Sortie du placard à balai

Rares sont les néo-païens qui exposent publiquement leur spiritualité. Xavier est de ceux qui ont fait, selon l’expression wiccanne, leur « sortie du placard à balai » – en référence aux célèbres moyens de locomotion des sorciers. Il raconte : « Il faut faire face à une ironie amusée ou une certaine incrédulité mais les gens sont très tolérants si on accepte de répondre à leurs questions ».La discrétion des wiccans doit beaucoup à la mauvaise réputation dont ils ont longtemps souffert. Alors que le satanisme, lié par définition à la tradition judéo-chrétienne, est contraire au paganisme, l’amalgame est souvent faite entre cette doctrine religieuse, la magie noire et les wiccans.

Les « sorciers blancs » ne se reconnaissent ni dans la vénération de Satan, ni dans les discours extrémistes des païens identitaires.
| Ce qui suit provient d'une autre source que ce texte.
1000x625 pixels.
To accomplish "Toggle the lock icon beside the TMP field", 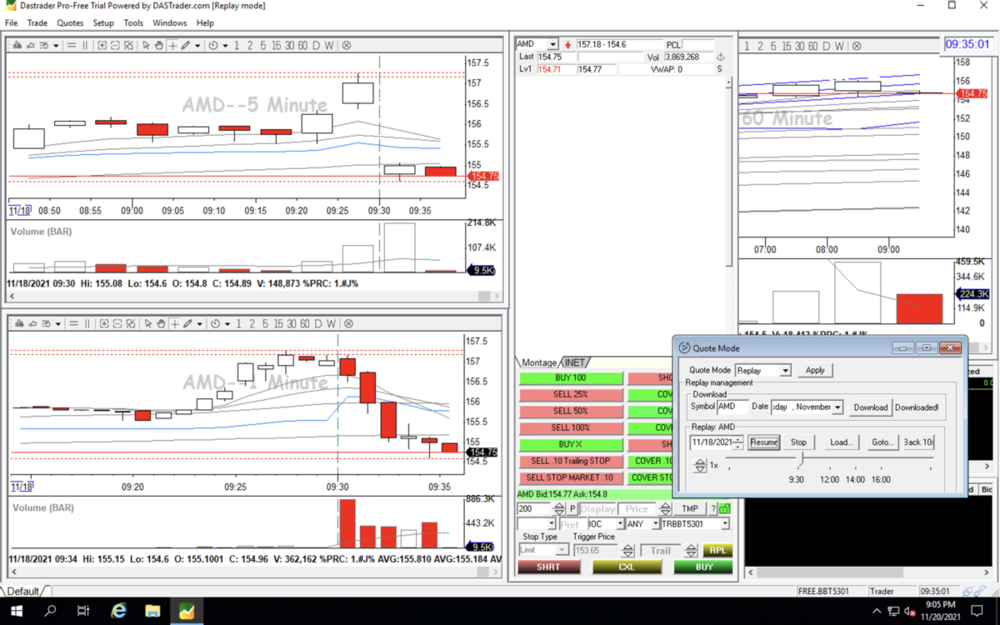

Et les langues s’échauffent quand le sujet est abordé. « On ne peut qu’espérer qu’ils représentent une infime minorité. Il y a toujours des extrémistes qui salissent la religion. »Les wiccans ne voient pas ce que la pureté du sang, de la race ou l’amour du terroir a de commun avec le paganisme. À l’opposé, dans une vision mondialiste du paganisme, ils tentent de mettre en place des partenariats avec le Canada ou l’Amérique du Sud. Mais avant de penser à l’outre-Atlantique, les wiccans ont hâte de s’éloigner de la capitale. À l’arrivée des beaux jours, ils iront célébrer la nature au bois de Vincennes.

* Les prénoms signalés d’un astérisque ont été changés.